Our hats are off to Senator Russ Feingold (D-WI) and Representative Ed Markey (D-MA) for sending a letter today to President Obama asking that he increase the dismantlement rate of retired nuclear weapons. This is an issue we raised in our recent op-ed published in The Hill. The 39 percent decrease in dismantlement of retired weapons in Obama's FY 2011 budget will exacerbate the growing backlog of thousands of nuclear warheads in the dismantlement queue and raises concerns about security. A number of our most secure military storage bunkers are filling up fast. For example, the Air Force's most secure facility, the Kirtland Underground Munitions Storage Complex, is virtually full. As more warheads are likely to be retired as a result of the new START treaty and the Nuclear Posture Review, it's not clear that there are adequate secure storage facilities for these excess warheads. Until the retired weapons are dismantled, they could still be used by the U.S. (or terrorists), sending a mixed message to the nations of the world.
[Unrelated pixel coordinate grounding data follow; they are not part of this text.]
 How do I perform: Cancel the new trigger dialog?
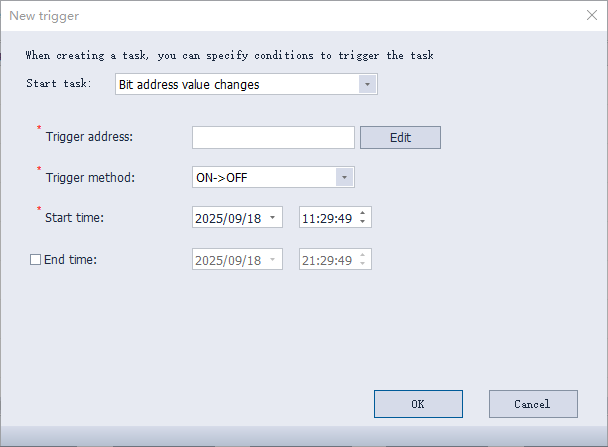(x=533, y=404)
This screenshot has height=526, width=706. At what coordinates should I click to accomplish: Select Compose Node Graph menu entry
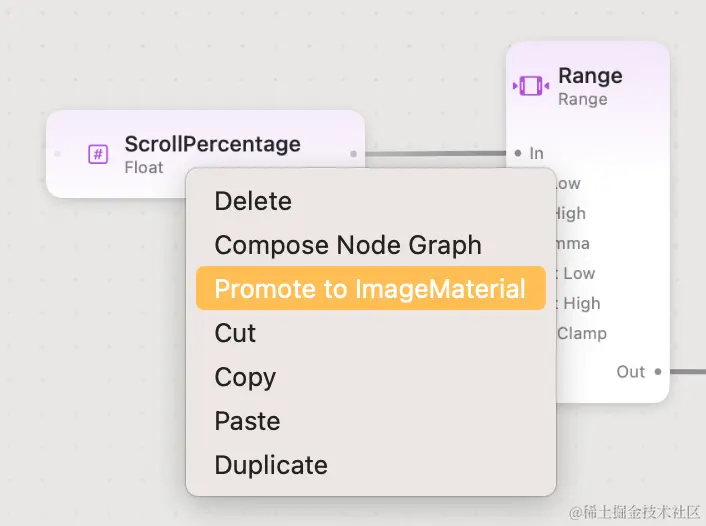point(348,245)
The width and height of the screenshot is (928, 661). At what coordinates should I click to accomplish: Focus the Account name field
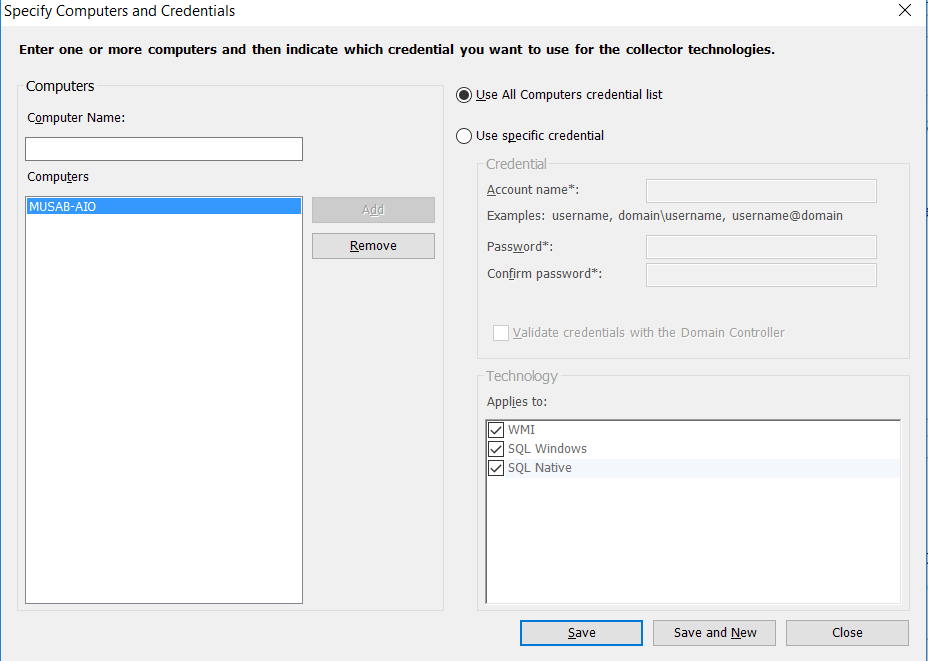(761, 191)
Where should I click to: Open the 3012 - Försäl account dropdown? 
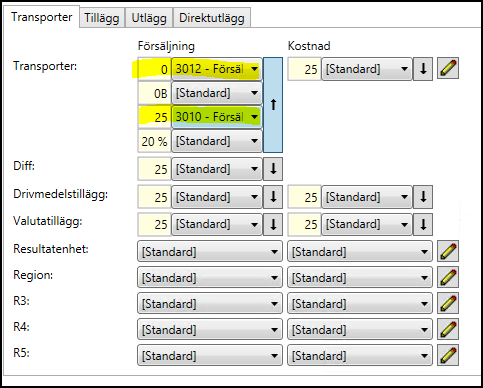(x=217, y=69)
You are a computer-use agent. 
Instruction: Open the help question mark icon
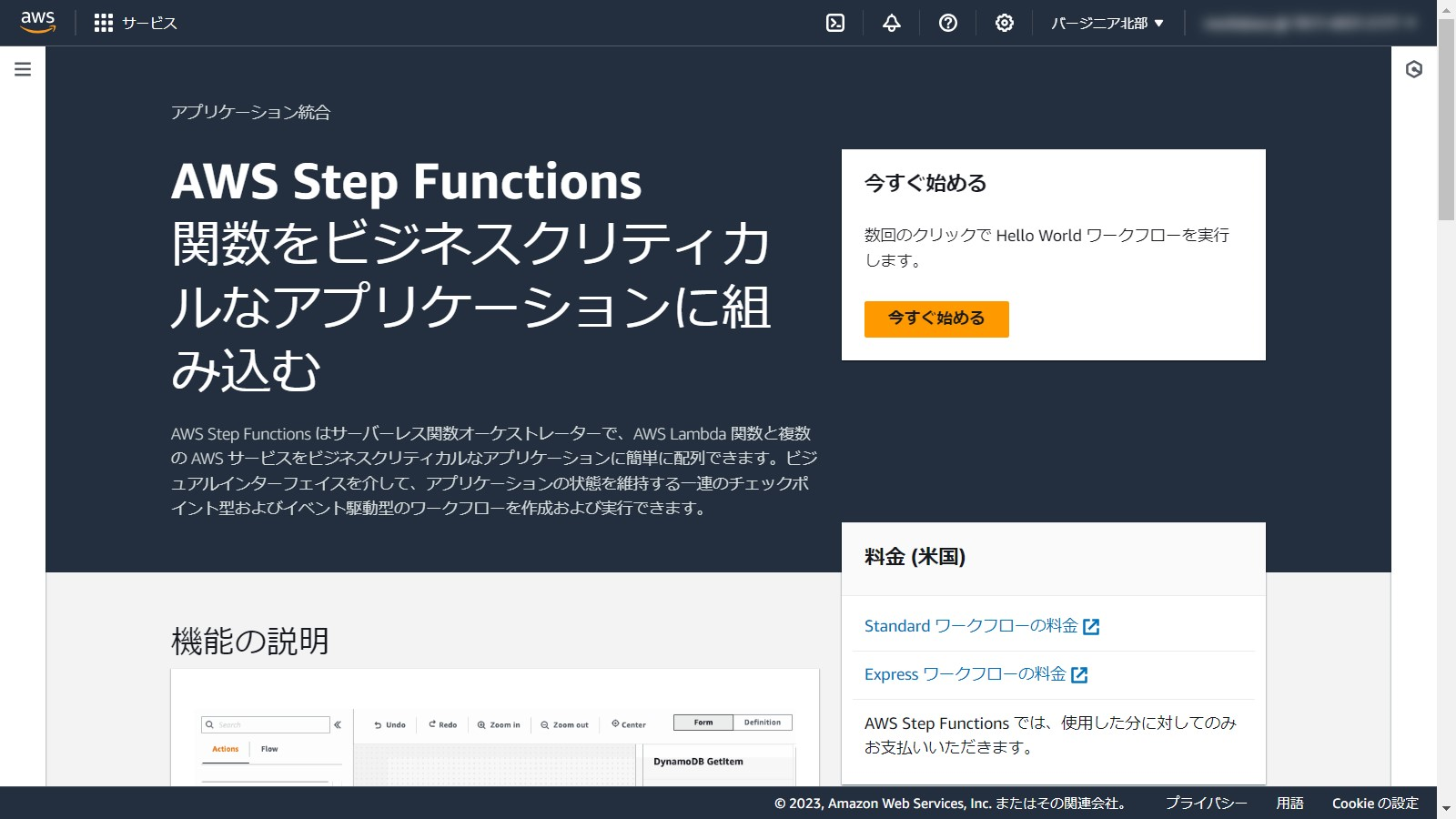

We were encouraged to read in the letter that NNSA informed the Members that with increased funding, the Pantex Plant could increase the dismantlement rate by 50 percent without building any new facilities.
Announcing an increase in the dismantlement rate would be a great way for President Obama to generate some momentum for the Global Nuclear Security Summit that he is convening next week for 40 other nations. (POGO is part of the Fissile Materials Working Group, a bipartisan group of the leading experts working on this issue, which is convening a non-governmental summit the day before, on April 12, 2010, to bring together leading international NGOs, nuclear industry representatives, the media, and other relevant parties to discuss the nuclear security agenda.)
Our op-ed in The Hill also outlined some ideas for where Congress can find extra funding for dismantlement: by scrapping unnecessary big-ticket construction projects such as the Uranium Processing Facility (UPF) at Y-12 National Security Complex in Tennessee, which creates a long-term purpose for large stocks of highly enriched uranium (HEU). The justification for the facility is that it's needed to produce the HEU components of nuclear weapons, but this excuse is shoddy. There are thousands of perfectly good components in storage, and there is already space at Y-12 to build additional components after the stockpiled HEU is downblended.